Editors’ Note: This post was originally published at rennerclassactions.com, and is reprinted with permission.

The Supreme Court recently heard argument in American Express Co. v. Italian Colors Restaurant, No. 12-133. The case stems from the Second Circuit’s February 1, 2012 decision that American Express (“AMEX”) could not compel a putative class of merchants to arbitrate their antitrust claims. In re Am. Express Merchants Litig., 667 F.3d 204 (2d Cir. Feb. 1, 2012). The Second Circuit had held that the class action waiver contained in AMEX’s Card Acceptance Agreement—which tied the acceptance of its credit card to its charge card, which charged a higher rate—was unenforceable because it “would effectively preclude any action seeking to vindicate the statutory rights asserted by the plaintiffs.” The Second Circuit’s decision was based on an affidavit from plaintiffs’ expert showing that the cost of individual litigation far exceeded any potential individual recovery.

The Supreme Court heard argument on the following question: “Whether the Federal Arbitration Act permits courts, invoking the ‘federal substantive law of arbitrability,’ to invalidate arbitration agreements on the ground that they do not permit class arbitration of a federal-law claim.”

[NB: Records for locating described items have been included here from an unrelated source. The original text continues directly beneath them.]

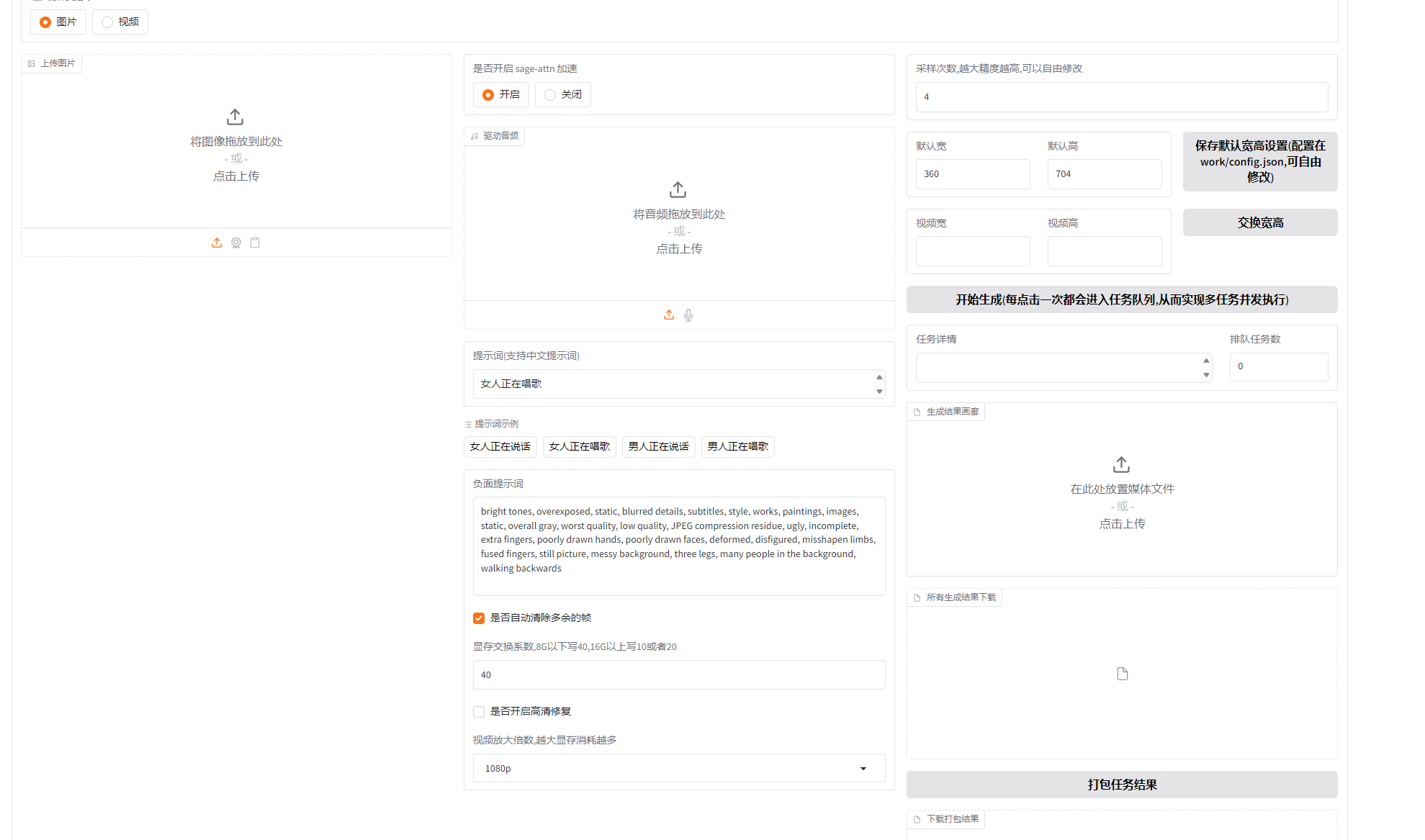Viewport: 1425px width, 840px height.
Task: Click webcam capture icon under image uploader
Action: 236,243
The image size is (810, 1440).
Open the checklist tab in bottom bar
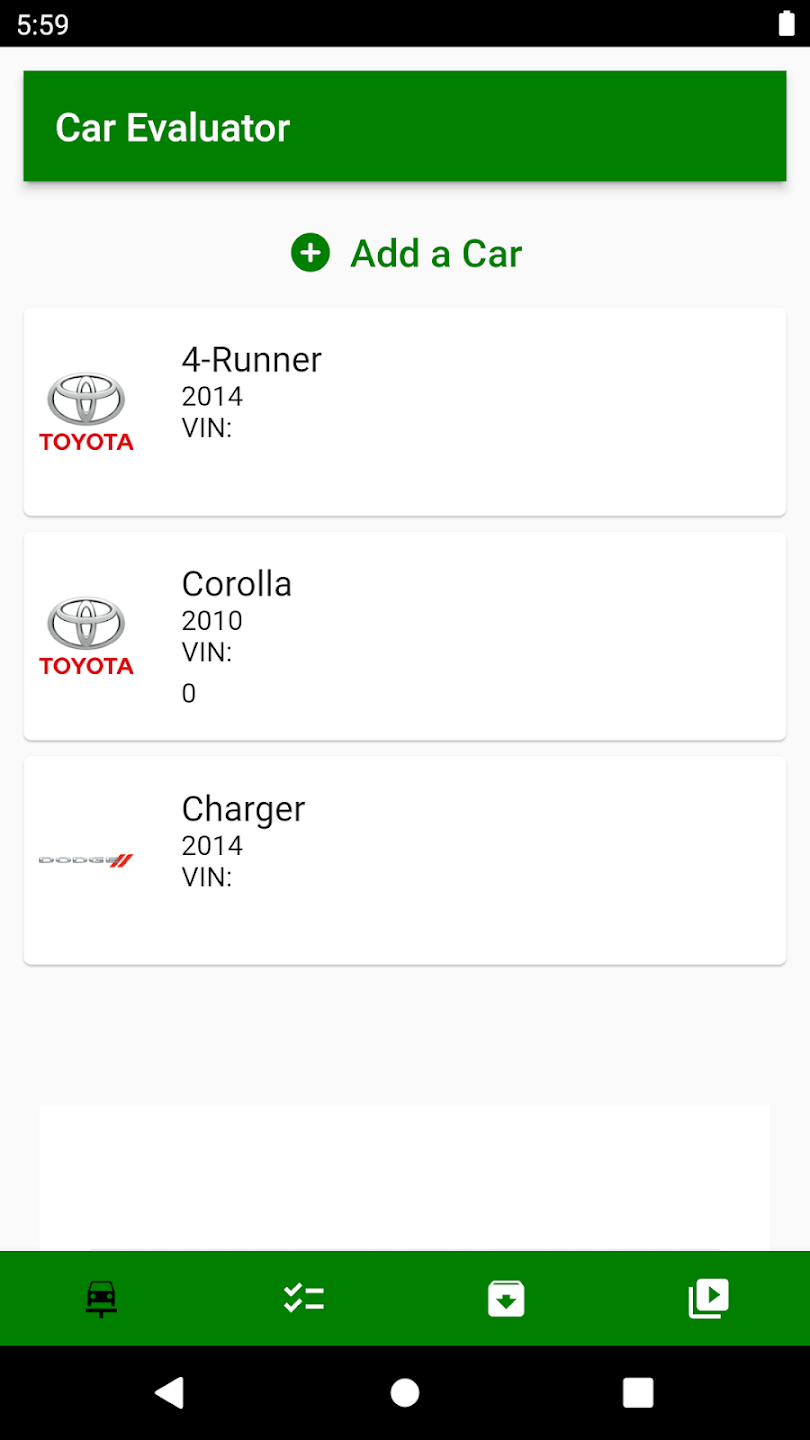tap(303, 1298)
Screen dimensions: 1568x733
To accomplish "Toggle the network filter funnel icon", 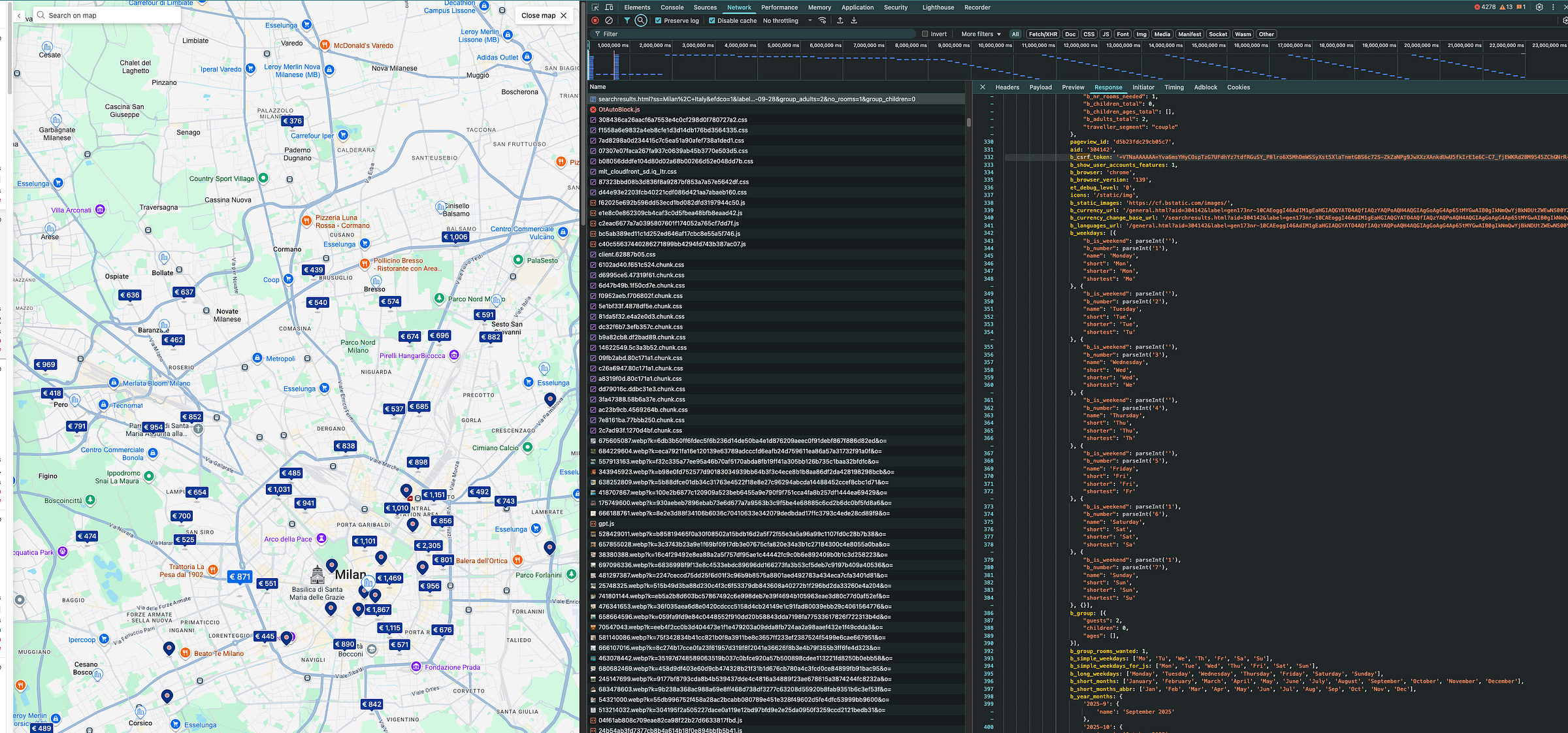I will [627, 21].
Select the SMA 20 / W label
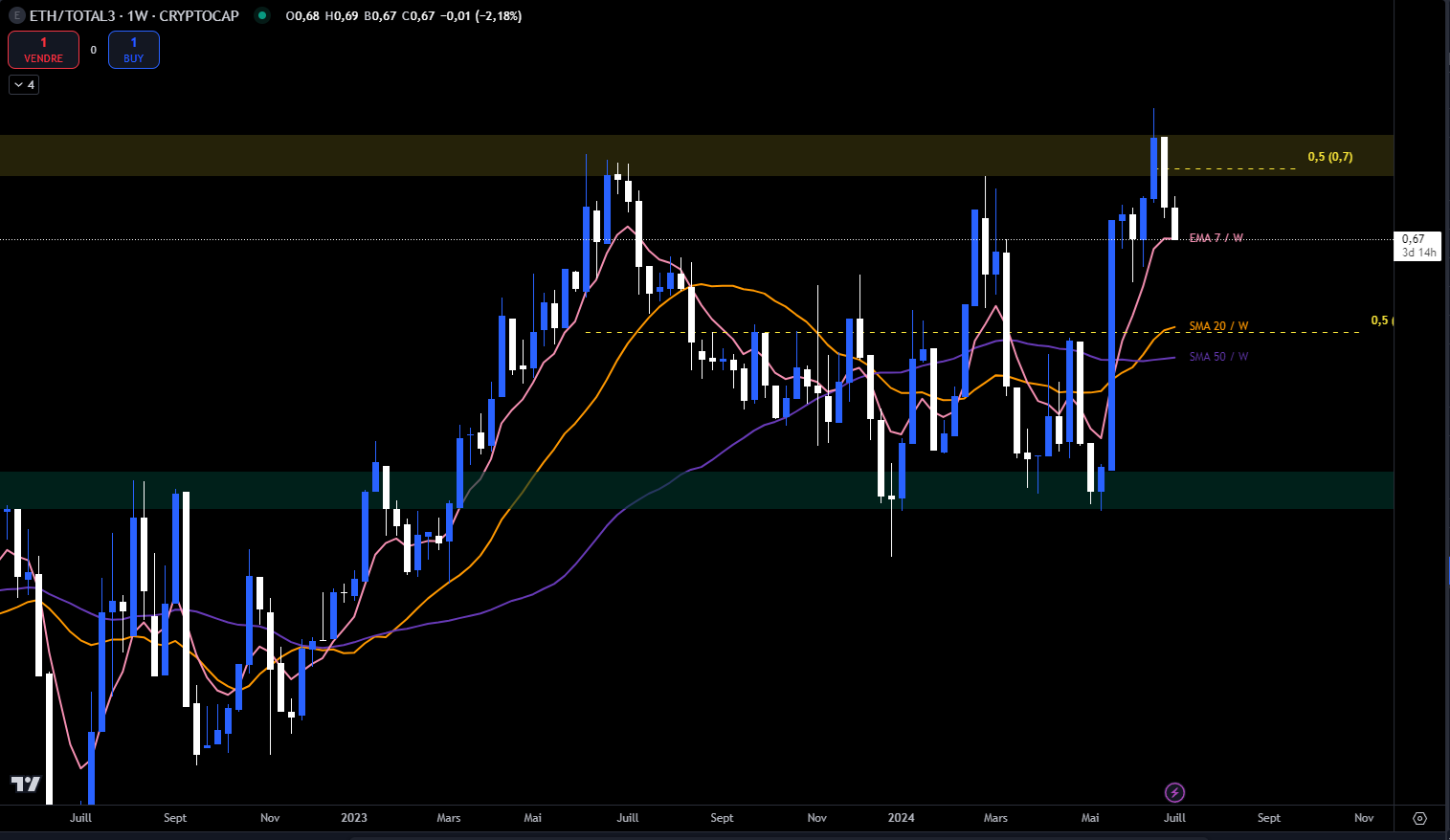 coord(1218,326)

At argument, the Court appeared divided. Justice Kagan was concerned, as was the Second Circuit, with a plaintiff’s ability to vindicate a federal statutory right, repeatedly asking Petitioners’ counsel about how far an arbitration agreement can go to preclude a plaintiff from bring a Sherman Act claim. For example, she asked: “Do you think that if in your arbitration agreement you had a clause which just said, I hereby agree not to bring any Sherman Act claim against American Express…could your arbitration agreement do that?” At the other end of the spectrum, Justice Scalia asked questions which focused on the fact that the Sherman Act existed before the class actions rules, from which one could infer that there was no right to bring such claims in a class action at all, let alone to make them possible if otherwise costly: “I don’t see how a Federal statute is frustrated or is unable to be vindicated if it’s too expensive to bring a federal suit. That happened for years before there was such a thing as a class action in Federal courts. Nobody thought the Sherman Act was a dead letter, that it couldn’t be vindicated.”

Meanwhile, the other Justices (except Justice Sotomayor, who recused herself given her involvement with the case when she sat on the Second Circuit), focused their questions on the costliness of the arbitration procedure, with the questioning led by Justice Breyer. Justice Breyer also expressed concern with the erosion of the law of arbitrability: “You are saying the thing that keeps him out is his own theory of wrong, which will involve hiring a lot of experts and others. Now, once that’s adopted, it seems to me in practice we reversed in many, many cases the proposition that you can in fact require Federal causes of action to be arbitrated, because all you have to do to get out of the arbitration is to allege a theory of your case which is hard and complicated to prove. Now you are back in court.”

The Supreme Court’s recent jurisprudence in this area has been defendant-friendly, enforcing class action arbitration waivers and standing for the proposition that class arbitration cannot be imposed on a party. Stolt-Nielsen S.A. v. AnimalFeeds Int’l Corp., 130 S. Ct. 1758 (2010); AT&T Mobility v. Concepcion, 131 S. Ct. 1740 (2011).  However, this case may carve out an exception, or at least provide further guidance for companies to know how to draft such waivers. Significantly, the Court is slated to hear another class arbitration case, Oxford Health Plans LLC v. Sutter, shortly, on the related issue of whether class arbitration can be imposed without express contractual language which permits it.